_WORK TO COMPLETE_:
Keep to one stretch of the data below, the lines from the one with "Close the SmartScreen warning dialog" up to and including the one with "The image size is (753, 525).", and return that stretch exactly.

_SOURCE DATA_:
....

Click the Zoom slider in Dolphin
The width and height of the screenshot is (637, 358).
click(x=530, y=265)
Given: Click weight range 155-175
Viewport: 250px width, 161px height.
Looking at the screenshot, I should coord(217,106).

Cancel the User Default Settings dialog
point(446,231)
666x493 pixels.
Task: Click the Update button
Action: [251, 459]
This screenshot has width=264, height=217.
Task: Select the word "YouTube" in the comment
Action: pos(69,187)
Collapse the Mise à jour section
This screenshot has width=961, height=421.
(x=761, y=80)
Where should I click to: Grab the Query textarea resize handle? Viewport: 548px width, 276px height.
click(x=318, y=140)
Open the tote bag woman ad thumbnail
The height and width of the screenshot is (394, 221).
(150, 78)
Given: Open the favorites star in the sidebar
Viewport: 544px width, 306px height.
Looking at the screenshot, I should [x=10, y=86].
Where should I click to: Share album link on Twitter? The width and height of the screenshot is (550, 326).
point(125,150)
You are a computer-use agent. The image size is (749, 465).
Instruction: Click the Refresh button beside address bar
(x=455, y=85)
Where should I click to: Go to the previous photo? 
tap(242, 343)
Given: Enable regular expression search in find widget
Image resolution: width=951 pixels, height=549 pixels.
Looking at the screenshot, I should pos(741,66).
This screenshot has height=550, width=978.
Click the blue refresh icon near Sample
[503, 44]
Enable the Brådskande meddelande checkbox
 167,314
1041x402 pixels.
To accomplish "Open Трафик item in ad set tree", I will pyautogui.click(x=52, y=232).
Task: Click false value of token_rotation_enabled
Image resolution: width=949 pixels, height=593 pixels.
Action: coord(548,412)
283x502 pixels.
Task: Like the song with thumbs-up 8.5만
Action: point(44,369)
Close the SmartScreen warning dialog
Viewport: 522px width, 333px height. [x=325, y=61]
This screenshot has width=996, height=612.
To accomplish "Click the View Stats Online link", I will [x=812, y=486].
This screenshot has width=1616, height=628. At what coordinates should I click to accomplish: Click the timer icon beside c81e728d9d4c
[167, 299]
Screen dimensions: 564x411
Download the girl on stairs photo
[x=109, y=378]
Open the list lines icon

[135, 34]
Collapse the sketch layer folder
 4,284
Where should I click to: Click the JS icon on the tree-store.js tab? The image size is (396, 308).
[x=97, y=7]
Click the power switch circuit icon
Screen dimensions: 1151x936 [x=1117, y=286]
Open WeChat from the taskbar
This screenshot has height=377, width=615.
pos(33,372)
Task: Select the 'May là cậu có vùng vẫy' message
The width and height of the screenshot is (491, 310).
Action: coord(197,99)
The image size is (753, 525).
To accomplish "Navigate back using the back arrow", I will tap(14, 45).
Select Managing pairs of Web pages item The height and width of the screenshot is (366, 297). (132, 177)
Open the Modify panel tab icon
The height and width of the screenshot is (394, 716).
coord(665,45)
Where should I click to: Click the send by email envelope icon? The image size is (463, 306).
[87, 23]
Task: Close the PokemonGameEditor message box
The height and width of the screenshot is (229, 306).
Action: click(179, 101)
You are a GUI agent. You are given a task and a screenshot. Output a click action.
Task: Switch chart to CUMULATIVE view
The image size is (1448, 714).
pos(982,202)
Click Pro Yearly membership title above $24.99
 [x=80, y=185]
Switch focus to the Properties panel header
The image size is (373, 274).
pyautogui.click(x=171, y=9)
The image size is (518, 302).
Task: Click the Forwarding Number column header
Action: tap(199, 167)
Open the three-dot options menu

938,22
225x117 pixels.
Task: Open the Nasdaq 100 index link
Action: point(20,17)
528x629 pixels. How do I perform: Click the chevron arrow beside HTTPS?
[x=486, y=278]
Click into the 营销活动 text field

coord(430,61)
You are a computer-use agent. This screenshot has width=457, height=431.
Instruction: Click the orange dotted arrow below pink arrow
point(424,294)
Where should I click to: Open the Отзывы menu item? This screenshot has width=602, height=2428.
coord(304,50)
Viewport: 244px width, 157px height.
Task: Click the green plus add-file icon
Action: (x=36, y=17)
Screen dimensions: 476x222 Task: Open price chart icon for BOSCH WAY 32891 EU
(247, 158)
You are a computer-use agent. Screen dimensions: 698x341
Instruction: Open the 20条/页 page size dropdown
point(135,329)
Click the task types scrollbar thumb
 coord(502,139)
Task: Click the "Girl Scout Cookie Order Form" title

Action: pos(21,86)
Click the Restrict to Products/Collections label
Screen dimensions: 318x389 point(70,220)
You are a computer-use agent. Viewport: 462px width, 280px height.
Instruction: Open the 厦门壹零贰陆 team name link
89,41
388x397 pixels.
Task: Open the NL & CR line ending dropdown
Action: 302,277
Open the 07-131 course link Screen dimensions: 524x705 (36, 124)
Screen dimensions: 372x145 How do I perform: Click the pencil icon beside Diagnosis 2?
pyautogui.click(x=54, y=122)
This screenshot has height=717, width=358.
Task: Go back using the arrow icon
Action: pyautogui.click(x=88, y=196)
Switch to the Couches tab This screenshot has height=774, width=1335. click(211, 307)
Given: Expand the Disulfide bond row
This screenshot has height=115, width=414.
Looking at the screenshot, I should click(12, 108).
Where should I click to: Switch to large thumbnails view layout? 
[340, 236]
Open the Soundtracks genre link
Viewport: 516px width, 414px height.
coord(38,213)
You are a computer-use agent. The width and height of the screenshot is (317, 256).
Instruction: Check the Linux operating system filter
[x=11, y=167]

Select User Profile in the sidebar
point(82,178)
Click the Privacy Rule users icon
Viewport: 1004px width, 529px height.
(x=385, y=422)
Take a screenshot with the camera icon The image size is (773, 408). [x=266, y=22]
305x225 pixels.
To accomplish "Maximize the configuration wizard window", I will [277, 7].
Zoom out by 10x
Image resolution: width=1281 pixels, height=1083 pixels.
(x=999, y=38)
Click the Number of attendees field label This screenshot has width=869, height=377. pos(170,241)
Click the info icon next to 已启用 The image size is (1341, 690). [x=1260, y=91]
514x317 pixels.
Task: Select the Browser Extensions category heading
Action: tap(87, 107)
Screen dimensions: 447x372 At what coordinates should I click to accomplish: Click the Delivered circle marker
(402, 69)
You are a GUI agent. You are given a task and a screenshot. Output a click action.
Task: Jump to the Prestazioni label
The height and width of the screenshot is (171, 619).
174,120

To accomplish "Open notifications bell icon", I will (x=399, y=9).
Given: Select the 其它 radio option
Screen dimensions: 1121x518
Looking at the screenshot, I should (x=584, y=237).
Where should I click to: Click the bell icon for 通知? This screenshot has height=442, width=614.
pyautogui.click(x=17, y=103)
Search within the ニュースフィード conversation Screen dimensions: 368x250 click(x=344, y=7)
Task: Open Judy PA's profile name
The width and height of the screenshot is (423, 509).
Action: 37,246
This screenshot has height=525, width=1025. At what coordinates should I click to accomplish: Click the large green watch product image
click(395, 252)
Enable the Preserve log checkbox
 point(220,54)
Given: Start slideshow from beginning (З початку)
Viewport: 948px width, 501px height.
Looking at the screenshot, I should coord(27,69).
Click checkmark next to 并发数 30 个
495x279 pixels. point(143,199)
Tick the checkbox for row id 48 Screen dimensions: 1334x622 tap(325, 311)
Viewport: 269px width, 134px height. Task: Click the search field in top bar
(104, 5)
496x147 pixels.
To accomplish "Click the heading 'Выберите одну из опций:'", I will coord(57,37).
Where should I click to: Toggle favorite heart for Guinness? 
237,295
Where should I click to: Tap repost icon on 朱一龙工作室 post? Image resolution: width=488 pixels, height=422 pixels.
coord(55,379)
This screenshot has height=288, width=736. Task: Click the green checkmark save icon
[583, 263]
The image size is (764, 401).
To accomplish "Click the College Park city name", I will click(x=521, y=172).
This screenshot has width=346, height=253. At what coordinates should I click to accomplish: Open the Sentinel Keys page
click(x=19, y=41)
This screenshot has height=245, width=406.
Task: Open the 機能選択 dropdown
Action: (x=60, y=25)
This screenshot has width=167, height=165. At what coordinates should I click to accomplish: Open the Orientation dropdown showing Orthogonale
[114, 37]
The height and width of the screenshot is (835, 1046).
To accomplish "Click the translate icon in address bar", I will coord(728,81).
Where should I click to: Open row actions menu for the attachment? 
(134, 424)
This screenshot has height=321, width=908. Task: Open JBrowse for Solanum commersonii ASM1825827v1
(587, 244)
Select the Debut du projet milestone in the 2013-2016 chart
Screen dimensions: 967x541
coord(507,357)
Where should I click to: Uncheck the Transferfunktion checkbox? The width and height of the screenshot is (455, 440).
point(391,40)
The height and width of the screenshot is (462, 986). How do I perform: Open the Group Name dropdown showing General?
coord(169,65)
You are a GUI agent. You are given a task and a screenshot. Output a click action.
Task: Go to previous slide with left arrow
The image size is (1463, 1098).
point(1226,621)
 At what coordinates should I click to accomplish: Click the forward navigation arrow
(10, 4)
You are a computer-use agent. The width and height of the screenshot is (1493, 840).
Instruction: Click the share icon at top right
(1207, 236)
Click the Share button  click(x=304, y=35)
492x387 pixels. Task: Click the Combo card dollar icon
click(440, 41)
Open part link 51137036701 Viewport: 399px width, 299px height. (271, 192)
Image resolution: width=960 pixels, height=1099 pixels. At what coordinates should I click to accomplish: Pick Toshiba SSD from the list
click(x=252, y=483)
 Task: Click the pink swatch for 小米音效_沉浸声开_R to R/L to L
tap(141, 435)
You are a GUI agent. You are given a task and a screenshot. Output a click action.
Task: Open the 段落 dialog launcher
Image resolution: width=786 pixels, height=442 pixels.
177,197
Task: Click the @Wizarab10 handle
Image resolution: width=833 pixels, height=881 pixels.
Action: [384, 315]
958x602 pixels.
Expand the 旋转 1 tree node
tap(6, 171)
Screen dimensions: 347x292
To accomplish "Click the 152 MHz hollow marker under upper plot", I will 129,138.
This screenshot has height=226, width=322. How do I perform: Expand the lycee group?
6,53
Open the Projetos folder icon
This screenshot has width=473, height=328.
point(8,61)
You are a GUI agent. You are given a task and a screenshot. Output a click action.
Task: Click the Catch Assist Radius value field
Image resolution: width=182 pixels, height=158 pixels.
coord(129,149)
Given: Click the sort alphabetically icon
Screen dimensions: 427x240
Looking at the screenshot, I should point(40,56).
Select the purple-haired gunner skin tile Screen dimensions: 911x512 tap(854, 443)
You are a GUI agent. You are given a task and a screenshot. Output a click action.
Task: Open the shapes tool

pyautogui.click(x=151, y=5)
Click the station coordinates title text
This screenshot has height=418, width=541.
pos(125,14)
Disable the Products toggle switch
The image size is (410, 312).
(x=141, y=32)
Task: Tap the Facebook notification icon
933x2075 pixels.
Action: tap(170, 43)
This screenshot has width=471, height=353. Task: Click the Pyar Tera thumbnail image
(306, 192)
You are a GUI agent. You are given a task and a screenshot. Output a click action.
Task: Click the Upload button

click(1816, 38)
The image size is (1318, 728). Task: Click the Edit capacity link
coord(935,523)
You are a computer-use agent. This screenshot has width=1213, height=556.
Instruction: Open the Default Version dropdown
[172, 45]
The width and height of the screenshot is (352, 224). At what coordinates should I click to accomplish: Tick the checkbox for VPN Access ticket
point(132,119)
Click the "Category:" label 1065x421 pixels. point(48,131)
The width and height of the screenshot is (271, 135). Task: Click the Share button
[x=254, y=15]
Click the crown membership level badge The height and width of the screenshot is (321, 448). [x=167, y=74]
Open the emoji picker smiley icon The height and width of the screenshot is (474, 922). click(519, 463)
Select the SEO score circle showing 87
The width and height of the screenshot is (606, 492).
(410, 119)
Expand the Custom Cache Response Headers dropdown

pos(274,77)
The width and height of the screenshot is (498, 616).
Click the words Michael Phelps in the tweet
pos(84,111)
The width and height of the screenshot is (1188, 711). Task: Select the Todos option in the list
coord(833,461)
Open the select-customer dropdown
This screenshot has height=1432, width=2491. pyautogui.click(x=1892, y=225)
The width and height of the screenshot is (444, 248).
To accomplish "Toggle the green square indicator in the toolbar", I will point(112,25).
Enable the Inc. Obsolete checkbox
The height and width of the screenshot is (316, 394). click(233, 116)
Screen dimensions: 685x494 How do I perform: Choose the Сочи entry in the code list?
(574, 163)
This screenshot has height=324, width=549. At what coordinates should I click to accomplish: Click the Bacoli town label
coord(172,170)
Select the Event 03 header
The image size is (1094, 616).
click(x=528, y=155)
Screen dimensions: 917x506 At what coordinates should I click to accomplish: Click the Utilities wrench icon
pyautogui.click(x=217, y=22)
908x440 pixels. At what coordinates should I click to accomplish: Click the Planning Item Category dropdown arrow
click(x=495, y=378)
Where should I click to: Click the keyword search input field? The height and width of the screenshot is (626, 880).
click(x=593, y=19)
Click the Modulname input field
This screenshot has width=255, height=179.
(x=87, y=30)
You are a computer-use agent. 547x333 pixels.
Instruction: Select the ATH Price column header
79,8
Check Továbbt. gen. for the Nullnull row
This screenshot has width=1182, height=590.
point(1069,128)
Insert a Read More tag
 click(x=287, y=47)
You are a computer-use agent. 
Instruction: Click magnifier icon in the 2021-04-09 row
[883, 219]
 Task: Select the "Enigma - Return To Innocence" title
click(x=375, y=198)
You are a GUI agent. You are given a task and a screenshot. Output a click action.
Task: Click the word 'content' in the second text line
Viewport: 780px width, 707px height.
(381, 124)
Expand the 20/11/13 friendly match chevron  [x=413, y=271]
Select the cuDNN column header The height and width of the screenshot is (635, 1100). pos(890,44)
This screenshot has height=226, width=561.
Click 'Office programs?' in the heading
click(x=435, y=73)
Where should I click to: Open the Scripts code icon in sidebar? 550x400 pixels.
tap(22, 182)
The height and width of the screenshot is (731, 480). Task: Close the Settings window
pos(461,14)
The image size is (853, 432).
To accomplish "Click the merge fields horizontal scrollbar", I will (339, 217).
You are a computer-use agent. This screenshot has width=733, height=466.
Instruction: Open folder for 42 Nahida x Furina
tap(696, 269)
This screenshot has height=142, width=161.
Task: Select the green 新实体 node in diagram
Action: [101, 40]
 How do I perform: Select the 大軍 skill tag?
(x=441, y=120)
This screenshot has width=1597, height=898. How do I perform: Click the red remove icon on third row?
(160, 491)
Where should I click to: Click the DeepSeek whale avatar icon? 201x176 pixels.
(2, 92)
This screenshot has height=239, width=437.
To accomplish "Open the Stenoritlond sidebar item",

....

_SOLVED PROBLEM_:
Close the SmartScreen warning dialog
Viewport: 522px width, 333px height. [x=325, y=61]
This screenshot has width=996, height=612.
To accomplish "Click the View Stats Online link", I will [x=812, y=486].
This screenshot has width=1616, height=628. At what coordinates should I click to accomplish: Click the timer icon beside c81e728d9d4c
[167, 299]
Screen dimensions: 564x411
Download the girl on stairs photo
[x=109, y=378]
Open the list lines icon

[135, 34]
Collapse the sketch layer folder
 4,284
Where should I click to: Click the JS icon on the tree-store.js tab? The image size is (396, 308).
[x=97, y=7]
Click the power switch circuit icon
Screen dimensions: 1151x936 [x=1117, y=286]
Open WeChat from the taskbar
This screenshot has height=377, width=615.
pos(33,372)
Task: Select the 'May là cậu có vùng vẫy' message
The width and height of the screenshot is (491, 310).
Action: coord(197,99)
The image size is (753, 525).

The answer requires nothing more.